• [Instructions to follow]
Copy each line of the data beneath in which the word "column" appears.

• [Records provided]
▼

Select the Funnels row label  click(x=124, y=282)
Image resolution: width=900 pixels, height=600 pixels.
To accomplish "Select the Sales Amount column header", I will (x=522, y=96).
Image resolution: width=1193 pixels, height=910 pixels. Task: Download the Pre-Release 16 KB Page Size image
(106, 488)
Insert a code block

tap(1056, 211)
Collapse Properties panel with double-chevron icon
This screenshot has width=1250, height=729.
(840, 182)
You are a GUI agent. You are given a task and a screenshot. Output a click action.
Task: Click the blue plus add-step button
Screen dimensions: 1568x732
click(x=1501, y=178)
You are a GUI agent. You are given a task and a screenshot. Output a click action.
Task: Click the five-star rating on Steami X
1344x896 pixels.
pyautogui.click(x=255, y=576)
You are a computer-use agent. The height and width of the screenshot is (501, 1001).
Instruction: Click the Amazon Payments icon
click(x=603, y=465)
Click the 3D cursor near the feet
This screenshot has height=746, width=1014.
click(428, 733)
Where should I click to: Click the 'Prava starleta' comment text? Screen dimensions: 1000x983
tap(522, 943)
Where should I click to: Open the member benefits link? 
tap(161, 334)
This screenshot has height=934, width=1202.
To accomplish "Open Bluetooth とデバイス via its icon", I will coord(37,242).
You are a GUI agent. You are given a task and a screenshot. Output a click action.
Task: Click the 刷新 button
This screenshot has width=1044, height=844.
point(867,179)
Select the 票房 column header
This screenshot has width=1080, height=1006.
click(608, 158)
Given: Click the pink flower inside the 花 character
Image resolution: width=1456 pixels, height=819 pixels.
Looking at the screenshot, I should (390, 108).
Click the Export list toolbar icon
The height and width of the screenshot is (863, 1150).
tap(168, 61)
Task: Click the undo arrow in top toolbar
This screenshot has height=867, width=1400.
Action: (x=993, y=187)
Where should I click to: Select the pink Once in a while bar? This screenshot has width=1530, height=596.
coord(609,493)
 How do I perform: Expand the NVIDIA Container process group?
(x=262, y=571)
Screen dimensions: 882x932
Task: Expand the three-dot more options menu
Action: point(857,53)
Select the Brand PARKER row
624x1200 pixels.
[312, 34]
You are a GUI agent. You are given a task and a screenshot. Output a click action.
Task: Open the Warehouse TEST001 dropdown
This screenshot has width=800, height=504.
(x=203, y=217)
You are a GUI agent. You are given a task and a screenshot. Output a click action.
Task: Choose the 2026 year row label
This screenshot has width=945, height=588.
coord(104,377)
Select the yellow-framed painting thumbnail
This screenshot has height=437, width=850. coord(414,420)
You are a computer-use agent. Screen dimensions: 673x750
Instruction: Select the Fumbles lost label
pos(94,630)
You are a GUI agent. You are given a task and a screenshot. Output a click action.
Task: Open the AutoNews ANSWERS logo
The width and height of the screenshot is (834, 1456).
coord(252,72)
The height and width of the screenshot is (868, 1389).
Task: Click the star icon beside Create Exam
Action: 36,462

▲

• [Output for this task]
To accomplish "Select the Sales Amount column header", I will (x=522, y=96).
Select the 票房 column header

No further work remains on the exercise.